**INPUT MATERIAL**
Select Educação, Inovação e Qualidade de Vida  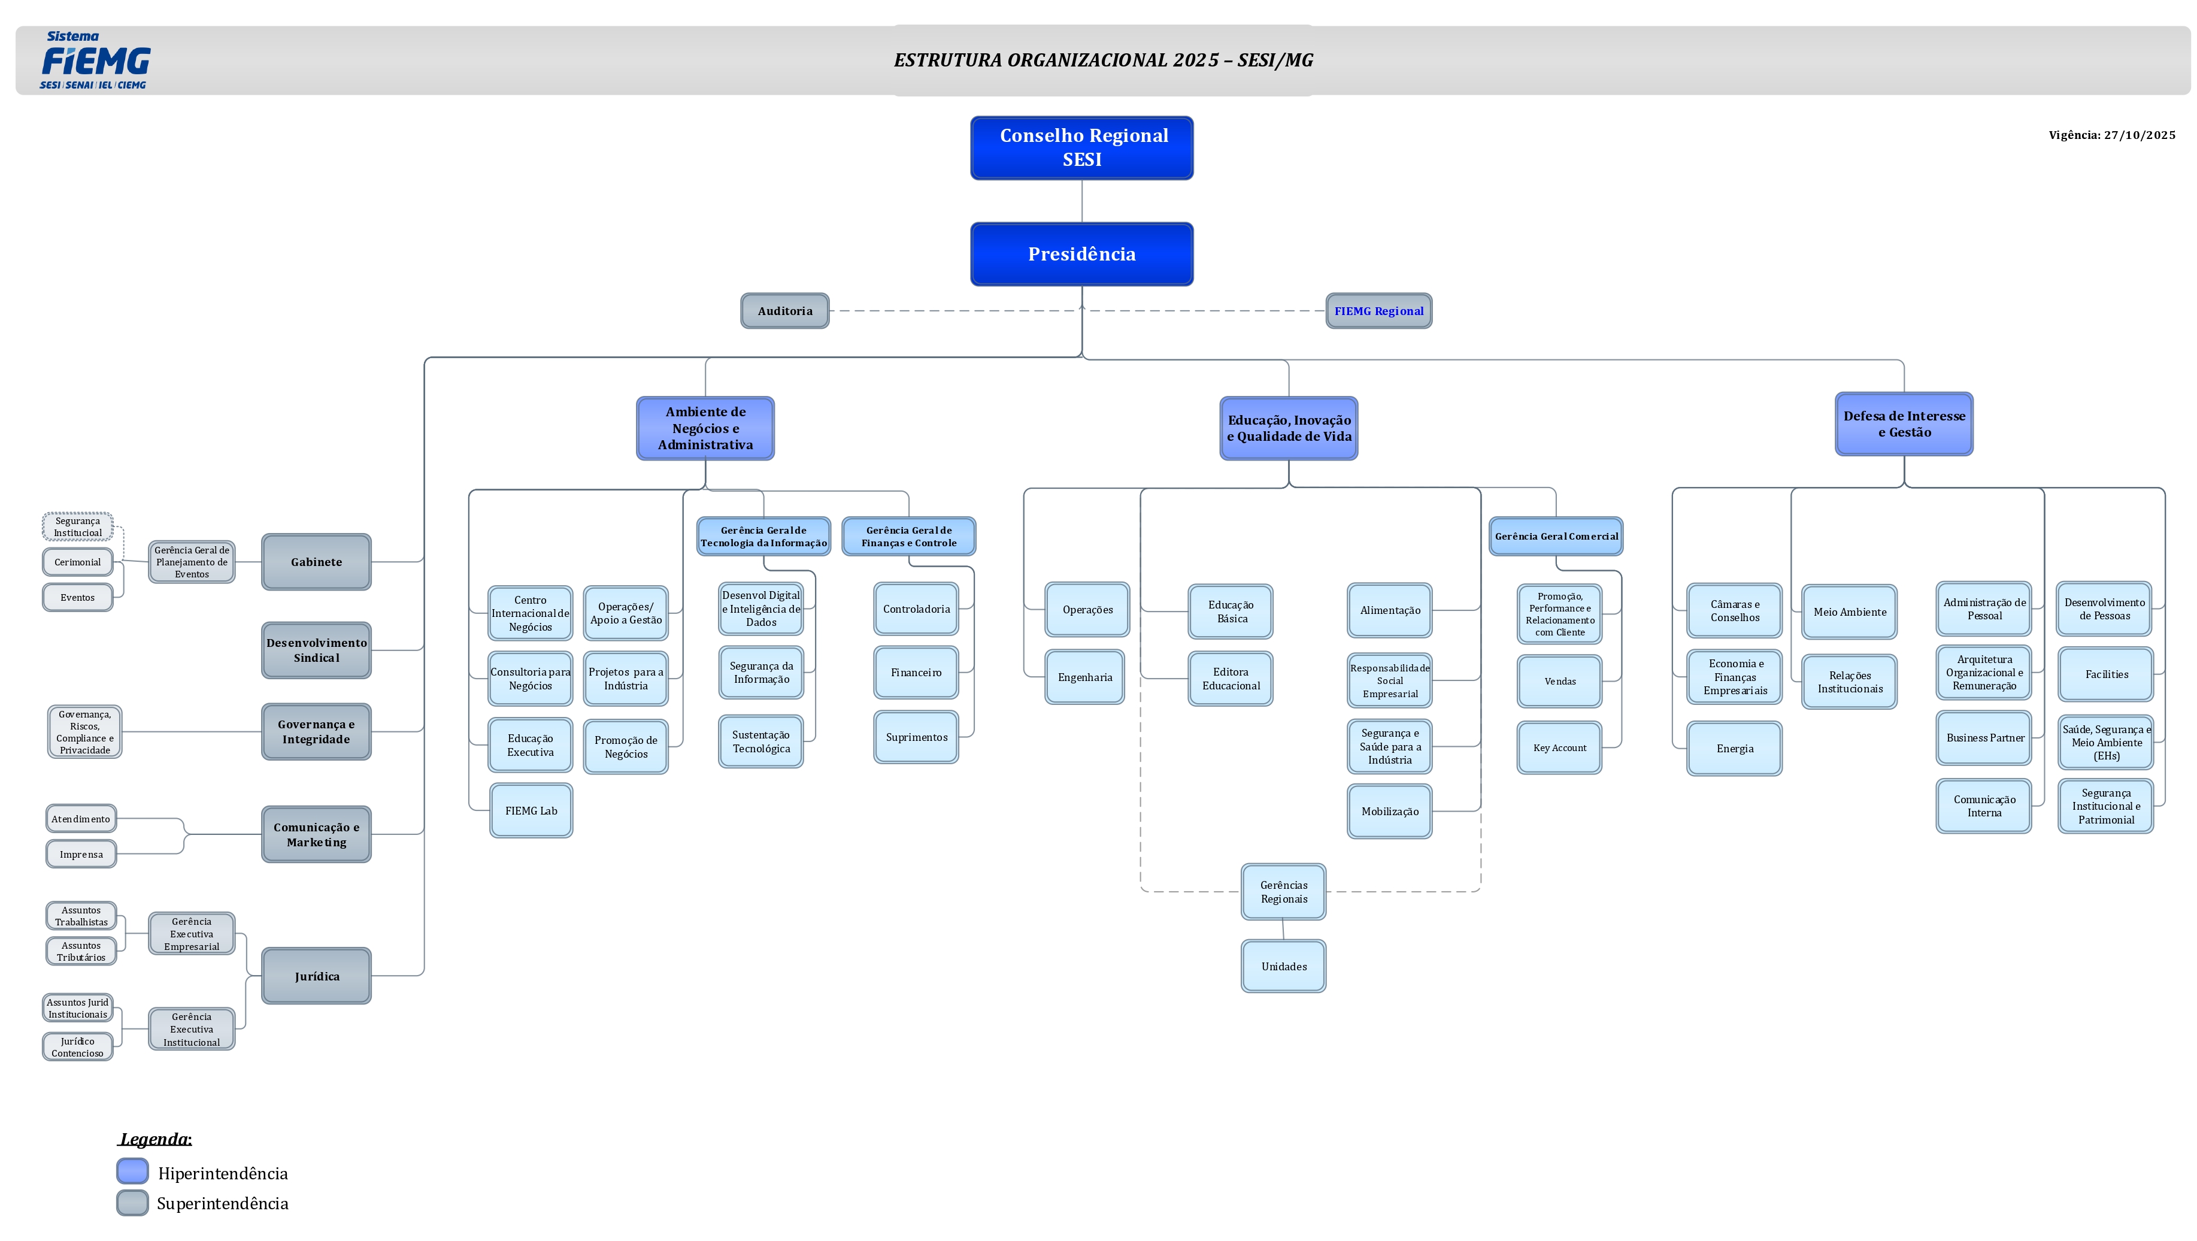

==

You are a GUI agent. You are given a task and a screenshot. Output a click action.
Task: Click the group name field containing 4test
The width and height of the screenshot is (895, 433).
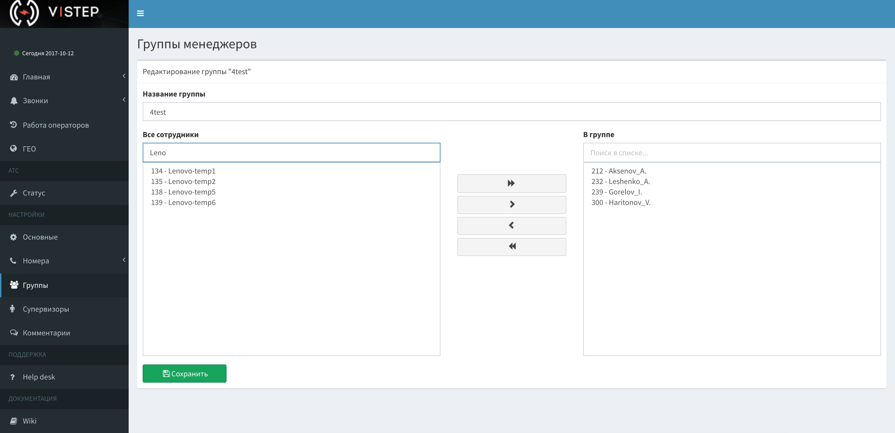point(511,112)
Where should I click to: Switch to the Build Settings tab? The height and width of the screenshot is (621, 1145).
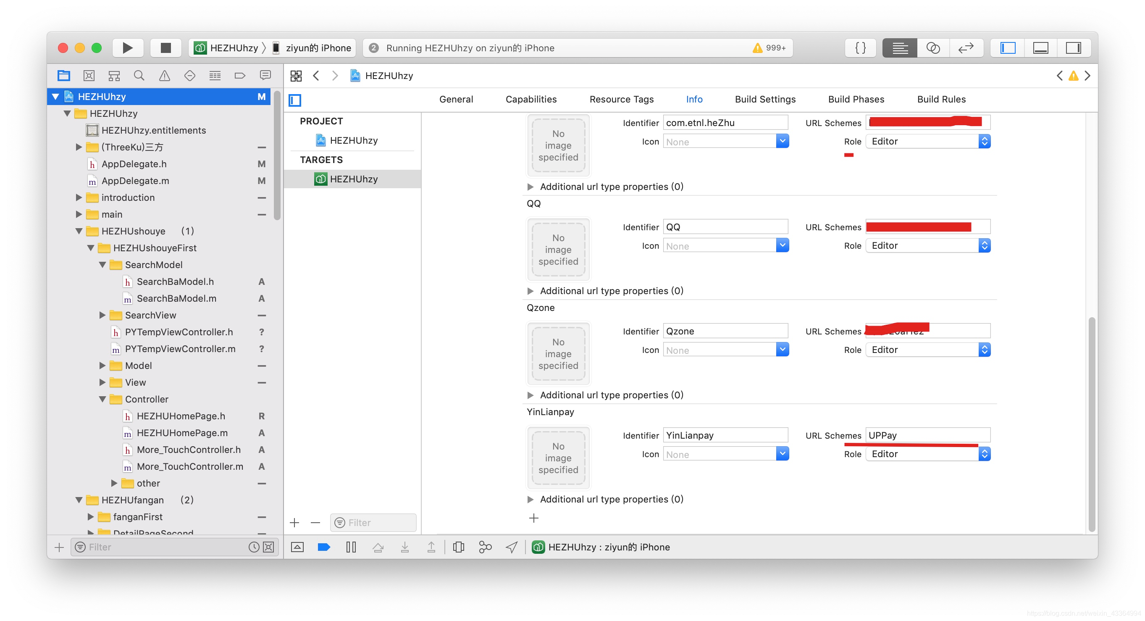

**WHAT IS REQUIRED**
After locating "Task: Click the" and "Where should I" in the records above, return exactly the line holding each one and every line between them; leave out the pictures.

**WRITTEN RESPONSE**
Task: Click the group name field containing 4test
The width and height of the screenshot is (895, 433).
point(511,112)
Where should I click to: Switch to the Build Settings tab? The height and width of the screenshot is (621, 1145).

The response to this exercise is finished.